The task:
Please summarize the Wichita passage below in two sentences.

Extract provided:
◇ ◇ ◇ ◇

When Doug showed me around “his” Wichita, I got an idiosyncratic tour.  He took me by the Wichita State University campus—but only to show me the football stadium, because the university had dropped football in 1986, years before I made my first trip to Kansas. He took me to the very first Pizza Hut in the US, because Pizza Hut, too, is a Kansas original.  He took me by the school his mother taught at (but only to show me the statue of Barry Sanders).  He took me to a burger joint he liked (full of memorabilia of Xavier McDaniel, a former Wichita State basketballer who achieved NBA greatness).  He took me to Kirby’s, because the was where he and Theresa met.  It lived up to its nickname, which is a “noisy little bar” that proudly proclaims itself a “hole in the wall.”

And he took me to golf courses—Wichita has 13 golf courses; Corpus, with roughly the same number of people, has three.  Doug really loved golf, and he really loved golf courses.  He could wax poetic about a particular hole on a particular course—not just in Wichita, but about any golf course that regularly hosts a televised tournament.  But he was lyrical about the golf courses in Wichita, about how the ground water enabled the courses to stay properly green, how the large, native trees provided stability and created the proper degree of difficulty, and even about how the winter freezes killed off pests and kept the greens beautiful in the summer.  What can I say?  The man loved golf courses.

◇ ◇ ◇ ◇

Source material:
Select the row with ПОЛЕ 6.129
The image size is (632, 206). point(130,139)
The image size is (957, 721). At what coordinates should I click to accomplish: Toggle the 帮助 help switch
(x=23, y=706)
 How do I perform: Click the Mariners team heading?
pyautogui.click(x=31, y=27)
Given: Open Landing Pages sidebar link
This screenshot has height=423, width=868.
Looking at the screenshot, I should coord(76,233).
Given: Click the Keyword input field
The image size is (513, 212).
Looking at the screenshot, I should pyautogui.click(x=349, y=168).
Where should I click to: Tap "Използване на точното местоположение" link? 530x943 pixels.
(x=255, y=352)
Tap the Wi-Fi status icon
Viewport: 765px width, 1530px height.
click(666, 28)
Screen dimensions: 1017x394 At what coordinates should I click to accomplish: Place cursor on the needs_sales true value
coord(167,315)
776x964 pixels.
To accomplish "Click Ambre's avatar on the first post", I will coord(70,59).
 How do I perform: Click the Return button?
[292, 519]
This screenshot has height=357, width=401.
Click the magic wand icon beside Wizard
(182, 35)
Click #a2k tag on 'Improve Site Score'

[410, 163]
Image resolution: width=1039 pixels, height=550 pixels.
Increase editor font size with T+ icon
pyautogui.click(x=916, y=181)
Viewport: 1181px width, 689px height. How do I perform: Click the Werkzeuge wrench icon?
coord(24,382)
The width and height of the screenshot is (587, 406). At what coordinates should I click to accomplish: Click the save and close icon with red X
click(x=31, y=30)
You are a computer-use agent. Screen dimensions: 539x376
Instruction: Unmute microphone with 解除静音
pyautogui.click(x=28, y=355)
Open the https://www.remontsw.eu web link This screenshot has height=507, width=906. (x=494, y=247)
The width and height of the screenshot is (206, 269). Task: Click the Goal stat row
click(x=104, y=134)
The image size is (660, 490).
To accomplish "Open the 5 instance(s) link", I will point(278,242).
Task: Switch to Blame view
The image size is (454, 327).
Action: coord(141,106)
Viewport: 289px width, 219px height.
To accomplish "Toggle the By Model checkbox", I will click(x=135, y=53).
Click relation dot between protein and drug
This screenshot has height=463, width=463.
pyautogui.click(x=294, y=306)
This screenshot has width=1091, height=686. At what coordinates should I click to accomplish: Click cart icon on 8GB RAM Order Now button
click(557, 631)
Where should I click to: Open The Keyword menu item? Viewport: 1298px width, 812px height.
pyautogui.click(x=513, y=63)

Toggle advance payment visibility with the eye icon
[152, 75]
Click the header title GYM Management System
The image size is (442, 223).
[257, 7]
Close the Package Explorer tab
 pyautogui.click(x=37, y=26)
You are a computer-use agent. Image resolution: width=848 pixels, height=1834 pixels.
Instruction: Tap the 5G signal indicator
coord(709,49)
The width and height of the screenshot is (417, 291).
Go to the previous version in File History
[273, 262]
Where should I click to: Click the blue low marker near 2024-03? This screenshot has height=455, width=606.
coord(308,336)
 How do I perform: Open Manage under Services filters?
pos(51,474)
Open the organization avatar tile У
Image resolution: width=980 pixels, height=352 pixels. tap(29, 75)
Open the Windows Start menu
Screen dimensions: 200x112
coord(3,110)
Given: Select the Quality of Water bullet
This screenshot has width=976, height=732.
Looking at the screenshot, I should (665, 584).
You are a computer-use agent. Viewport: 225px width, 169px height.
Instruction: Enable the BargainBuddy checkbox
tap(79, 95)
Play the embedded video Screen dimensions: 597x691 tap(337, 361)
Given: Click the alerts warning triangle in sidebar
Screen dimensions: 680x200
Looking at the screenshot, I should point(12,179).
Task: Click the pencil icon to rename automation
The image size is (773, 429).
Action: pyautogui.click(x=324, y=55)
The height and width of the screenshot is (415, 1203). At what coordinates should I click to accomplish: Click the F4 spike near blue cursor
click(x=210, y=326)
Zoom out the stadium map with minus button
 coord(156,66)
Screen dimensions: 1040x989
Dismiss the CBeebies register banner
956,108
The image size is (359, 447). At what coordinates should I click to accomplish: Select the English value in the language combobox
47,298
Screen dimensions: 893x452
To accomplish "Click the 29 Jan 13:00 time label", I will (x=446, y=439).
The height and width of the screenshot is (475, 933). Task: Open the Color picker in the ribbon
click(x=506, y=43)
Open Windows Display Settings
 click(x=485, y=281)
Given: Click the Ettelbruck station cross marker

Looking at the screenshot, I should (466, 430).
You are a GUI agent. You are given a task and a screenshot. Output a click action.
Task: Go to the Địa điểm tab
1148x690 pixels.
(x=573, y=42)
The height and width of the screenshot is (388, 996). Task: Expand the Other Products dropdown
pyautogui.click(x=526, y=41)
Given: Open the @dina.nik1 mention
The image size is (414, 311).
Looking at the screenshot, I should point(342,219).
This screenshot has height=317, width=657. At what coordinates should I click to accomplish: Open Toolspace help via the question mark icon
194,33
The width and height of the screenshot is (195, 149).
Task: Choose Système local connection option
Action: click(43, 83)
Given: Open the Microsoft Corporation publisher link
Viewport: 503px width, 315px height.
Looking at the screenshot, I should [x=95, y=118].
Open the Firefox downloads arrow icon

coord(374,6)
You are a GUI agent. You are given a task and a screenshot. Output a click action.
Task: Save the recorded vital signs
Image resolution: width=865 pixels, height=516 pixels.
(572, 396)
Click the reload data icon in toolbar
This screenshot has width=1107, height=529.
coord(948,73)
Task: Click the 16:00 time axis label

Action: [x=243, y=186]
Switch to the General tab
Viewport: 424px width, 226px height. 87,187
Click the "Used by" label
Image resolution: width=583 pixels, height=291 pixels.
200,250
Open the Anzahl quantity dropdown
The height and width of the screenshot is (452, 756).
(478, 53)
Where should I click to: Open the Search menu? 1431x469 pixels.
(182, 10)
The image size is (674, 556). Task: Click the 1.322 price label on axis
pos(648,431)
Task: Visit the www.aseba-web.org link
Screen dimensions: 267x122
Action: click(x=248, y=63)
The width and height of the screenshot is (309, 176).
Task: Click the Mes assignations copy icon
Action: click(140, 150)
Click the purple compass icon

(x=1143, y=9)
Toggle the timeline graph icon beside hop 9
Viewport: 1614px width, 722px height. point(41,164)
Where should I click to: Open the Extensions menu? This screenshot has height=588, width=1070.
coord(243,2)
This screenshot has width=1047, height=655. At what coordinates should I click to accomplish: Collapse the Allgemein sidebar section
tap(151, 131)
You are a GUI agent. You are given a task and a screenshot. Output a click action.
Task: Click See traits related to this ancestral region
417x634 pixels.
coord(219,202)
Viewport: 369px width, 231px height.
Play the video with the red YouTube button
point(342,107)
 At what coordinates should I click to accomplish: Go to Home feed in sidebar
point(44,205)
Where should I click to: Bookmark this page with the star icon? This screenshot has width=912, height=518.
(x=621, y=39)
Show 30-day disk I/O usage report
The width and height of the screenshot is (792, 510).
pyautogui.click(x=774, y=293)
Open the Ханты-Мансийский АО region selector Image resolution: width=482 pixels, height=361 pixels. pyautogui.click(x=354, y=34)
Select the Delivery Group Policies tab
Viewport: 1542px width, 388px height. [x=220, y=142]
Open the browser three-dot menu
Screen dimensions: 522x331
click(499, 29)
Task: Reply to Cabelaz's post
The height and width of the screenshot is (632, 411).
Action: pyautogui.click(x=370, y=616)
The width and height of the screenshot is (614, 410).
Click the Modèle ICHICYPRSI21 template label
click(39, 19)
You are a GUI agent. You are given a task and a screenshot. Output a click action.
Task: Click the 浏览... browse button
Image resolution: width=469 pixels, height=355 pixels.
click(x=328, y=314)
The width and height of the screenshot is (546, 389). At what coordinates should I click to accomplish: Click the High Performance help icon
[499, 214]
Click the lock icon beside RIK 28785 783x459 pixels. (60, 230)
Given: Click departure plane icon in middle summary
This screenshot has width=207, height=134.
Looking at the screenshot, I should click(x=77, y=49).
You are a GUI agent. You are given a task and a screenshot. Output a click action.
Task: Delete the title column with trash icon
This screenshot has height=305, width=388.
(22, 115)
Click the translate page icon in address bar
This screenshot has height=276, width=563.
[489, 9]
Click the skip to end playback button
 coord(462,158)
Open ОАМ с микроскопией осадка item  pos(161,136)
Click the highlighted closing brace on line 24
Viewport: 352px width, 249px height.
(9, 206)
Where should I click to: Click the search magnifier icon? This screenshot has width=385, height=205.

◇ ◇ ◇ ◇

Response to the task:
Doug gave the narrator an idiosyncratic tour of Wichita that took in the Wichita State football stadium, the first Pizza Hut in the US, a burger joint full of Xavier McDaniel memorabilia, and Kirby's, the bar where he and Theresa met. He also showed off the city's golf courses, which he loved, praising how ground water kept them green, how native trees gave them stability and difficulty, and how winter freezes killed off pests.